De todo modo, não quero falar das estratégias de emissoras para manter a audiência da “classe média”, a qual não quer se ver na TV como marginal. Me chama mais a atenção este desejo, paradoxal e propalado aos brados pelos manifestantes, pelo “a-político”, uma ideologia daquelas que só perpetuam, que escravizam as mentes e os corações. Este semestre estou lecionando um componente curricular que fala de direitos e de cidadania, possivelmente, a disciplina que meus alunos/as consideram a mais enfadonha que já mediei, “ensinei”. Conto isto porque são ilustrativas as situações com as quais nos defrontamos quando abordo cotas raciais, ética ambiental, reforma agrária, demarcação de terras indígenas, ética na pesquisa, eutanásia de animais para ensino, ética no serviço público, engajamento político, direitos sexuais e reprodutivos, distribuição de renda e outros tantos temas que envolvem DIREITOS. Todavia, não me atrevo a citar o que ouço nessas aulas de DIREITO E CIDADANIA, em meio a tanto otimismo, seria deselegante da minha parte.
Mas, não me furto a dizer que o que tem prevalecido nas aulas é a passividade e a opacidade fascista do individualismo, talvez por incompetência minha. De algum modo, observo coisas semelhantes nas manifestações, guardadas as proporções. Por exemplo, tenho ouvido retumbar pelo país gritos contra a corrupção, a favor da educação e da segurança, saídos da boca das mesmas pessoas que quando podem são autoritárias, dão propina ao garçom e ao policial, que nunca participaram de uma agremiação se quer, que nunca se colocaram na posição de coordenação e por aí vai. Evidentemente, que há nas manifestações, torço que seja a maioria, pessoas e grupos que são engajados POLITICAMENTE, no bom sentido da expressão (aliás não deveríamos admitir outro).

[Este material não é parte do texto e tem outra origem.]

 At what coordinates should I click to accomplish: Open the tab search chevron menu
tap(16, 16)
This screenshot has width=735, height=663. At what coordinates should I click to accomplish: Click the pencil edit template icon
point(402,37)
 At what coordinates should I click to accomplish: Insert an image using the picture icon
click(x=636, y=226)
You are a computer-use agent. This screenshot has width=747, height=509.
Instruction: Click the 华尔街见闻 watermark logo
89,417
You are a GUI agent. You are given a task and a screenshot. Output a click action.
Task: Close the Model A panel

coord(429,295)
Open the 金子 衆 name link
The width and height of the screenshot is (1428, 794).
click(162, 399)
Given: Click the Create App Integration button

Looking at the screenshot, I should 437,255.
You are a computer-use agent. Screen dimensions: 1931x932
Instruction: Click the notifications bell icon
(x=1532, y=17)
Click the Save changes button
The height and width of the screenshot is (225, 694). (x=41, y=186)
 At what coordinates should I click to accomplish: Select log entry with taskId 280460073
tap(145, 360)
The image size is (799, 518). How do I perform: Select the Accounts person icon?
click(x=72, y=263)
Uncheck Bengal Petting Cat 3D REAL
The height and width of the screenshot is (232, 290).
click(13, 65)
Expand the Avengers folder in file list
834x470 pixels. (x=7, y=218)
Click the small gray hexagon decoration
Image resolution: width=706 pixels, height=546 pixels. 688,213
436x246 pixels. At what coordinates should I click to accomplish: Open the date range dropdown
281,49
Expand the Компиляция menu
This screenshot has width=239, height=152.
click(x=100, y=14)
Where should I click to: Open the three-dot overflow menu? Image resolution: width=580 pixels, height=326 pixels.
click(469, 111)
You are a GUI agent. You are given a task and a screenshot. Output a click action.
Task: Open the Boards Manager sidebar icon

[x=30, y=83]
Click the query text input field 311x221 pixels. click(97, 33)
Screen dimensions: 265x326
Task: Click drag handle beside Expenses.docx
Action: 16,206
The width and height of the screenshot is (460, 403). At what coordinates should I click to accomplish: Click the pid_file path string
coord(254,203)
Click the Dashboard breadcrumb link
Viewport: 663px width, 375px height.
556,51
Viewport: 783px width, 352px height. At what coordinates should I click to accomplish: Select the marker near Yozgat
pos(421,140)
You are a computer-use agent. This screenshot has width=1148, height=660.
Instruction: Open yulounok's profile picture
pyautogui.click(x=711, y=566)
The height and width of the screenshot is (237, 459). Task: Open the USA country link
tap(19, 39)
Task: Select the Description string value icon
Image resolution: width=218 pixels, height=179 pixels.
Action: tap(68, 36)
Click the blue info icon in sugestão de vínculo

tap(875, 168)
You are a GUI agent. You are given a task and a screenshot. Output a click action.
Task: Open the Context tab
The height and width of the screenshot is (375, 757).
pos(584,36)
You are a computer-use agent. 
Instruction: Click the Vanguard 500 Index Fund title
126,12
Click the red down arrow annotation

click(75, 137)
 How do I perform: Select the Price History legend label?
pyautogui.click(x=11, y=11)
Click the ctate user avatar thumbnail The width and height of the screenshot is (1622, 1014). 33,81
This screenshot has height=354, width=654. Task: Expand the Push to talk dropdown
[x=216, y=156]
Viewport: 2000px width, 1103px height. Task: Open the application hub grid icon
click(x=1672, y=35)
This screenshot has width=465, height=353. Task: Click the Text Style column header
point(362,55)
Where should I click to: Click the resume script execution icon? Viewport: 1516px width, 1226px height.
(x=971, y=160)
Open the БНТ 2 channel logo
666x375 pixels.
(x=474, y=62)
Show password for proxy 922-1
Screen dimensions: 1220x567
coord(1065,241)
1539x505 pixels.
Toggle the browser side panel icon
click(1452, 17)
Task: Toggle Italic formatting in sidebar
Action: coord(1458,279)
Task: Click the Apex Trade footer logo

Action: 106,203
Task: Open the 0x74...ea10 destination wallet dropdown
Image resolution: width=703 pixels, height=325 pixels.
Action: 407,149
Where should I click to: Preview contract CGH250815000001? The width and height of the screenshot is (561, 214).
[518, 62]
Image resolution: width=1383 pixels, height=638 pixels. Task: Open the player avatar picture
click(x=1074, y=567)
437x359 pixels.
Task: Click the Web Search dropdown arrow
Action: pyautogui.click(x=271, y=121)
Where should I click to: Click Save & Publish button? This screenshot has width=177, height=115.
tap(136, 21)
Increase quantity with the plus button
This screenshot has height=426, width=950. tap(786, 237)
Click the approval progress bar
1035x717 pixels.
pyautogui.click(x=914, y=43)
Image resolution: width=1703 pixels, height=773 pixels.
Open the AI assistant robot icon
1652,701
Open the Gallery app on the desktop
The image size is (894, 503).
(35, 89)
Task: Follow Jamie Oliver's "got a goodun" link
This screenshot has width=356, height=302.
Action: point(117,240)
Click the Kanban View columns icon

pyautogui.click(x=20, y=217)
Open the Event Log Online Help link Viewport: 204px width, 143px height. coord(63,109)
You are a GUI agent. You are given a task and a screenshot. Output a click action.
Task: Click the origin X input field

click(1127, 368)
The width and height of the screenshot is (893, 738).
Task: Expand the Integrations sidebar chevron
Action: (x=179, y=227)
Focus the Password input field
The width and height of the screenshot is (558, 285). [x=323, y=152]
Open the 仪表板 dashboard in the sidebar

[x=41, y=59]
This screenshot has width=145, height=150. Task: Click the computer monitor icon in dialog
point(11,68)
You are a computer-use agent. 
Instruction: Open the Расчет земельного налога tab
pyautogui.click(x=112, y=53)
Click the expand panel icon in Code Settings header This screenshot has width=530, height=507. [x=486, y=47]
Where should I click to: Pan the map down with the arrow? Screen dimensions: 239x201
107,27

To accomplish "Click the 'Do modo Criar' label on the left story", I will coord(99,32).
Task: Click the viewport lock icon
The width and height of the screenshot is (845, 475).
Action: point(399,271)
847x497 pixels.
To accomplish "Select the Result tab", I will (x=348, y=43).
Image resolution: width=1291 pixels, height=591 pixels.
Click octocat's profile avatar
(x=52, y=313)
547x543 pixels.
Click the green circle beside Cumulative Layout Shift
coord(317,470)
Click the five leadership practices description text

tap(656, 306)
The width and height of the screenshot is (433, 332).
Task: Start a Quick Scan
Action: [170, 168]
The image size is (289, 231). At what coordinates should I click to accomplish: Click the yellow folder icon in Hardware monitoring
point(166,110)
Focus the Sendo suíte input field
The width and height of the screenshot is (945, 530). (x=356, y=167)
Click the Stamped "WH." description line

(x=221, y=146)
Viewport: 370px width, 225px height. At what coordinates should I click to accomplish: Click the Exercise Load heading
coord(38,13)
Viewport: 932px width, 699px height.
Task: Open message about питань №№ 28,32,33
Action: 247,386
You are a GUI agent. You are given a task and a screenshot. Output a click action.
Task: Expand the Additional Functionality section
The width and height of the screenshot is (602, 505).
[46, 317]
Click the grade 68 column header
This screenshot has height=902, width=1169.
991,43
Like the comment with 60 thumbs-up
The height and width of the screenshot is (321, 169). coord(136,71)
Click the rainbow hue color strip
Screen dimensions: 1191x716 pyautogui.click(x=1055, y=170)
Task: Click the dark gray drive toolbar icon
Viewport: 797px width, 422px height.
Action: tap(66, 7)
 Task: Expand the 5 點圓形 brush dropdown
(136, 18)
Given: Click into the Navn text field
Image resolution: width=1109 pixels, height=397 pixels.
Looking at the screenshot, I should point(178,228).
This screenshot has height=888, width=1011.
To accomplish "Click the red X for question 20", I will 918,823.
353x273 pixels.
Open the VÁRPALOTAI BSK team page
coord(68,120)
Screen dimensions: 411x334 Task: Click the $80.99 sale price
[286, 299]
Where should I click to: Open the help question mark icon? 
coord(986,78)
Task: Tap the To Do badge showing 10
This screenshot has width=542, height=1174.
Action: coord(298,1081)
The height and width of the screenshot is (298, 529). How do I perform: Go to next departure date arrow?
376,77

Todavia, e para terminar, penso que, infelizmente, não mudará muita coisa se não tornarmos objetivas as nossas bandeiras. Por exemplo: se grito por mais educação, tenho que entender que isto significa ampliar ainda mais as cotas para os pobres, para os negros e para os indígenas; se grito por segurança, tenho que voltar de táxi ou a pé para casa da balada depois de tomar minhas cervejinhas e tequilas, tenho que evitar o uso de drogas legais e ilegais, tenho que respeitar as placas de trânsito e os pedestres, os ciclistas, as vagas reservadas no estacionamento; se grito por menos corrupção, tenho que me lembrar o nome de todas as pessoas em quem votei nas últimas eleições e qual agenda me apresentaram, tenho que combater o plágio nos trabalhos escolares/acadêmicos meus, de meus colegas ou alunos, tenho que denunciar e me posicionar frente posturas que eticamente não considero adequadas, tenho que me fazer ativo e propositivo, mesmo que isto não seja confortável e de fato não é e, tampouco, tem que ser; se grito por mais transportes, tenho que saber para onde estes me levam e para quê, tenho que dar bom dia ao cobrador e ao motorista, tenho que aprender seus nomes e desejar-lhes boa viagem ao entrar e descer do veículo que conduzem; que quando grito pelo “a-partidarismo” e pelo tal do “a-político” estou ignorando todas as vezes que neste país os partidos políticos foram caçados junto com a possibilidade de escolhermos nossos líderes ou nossos algozes.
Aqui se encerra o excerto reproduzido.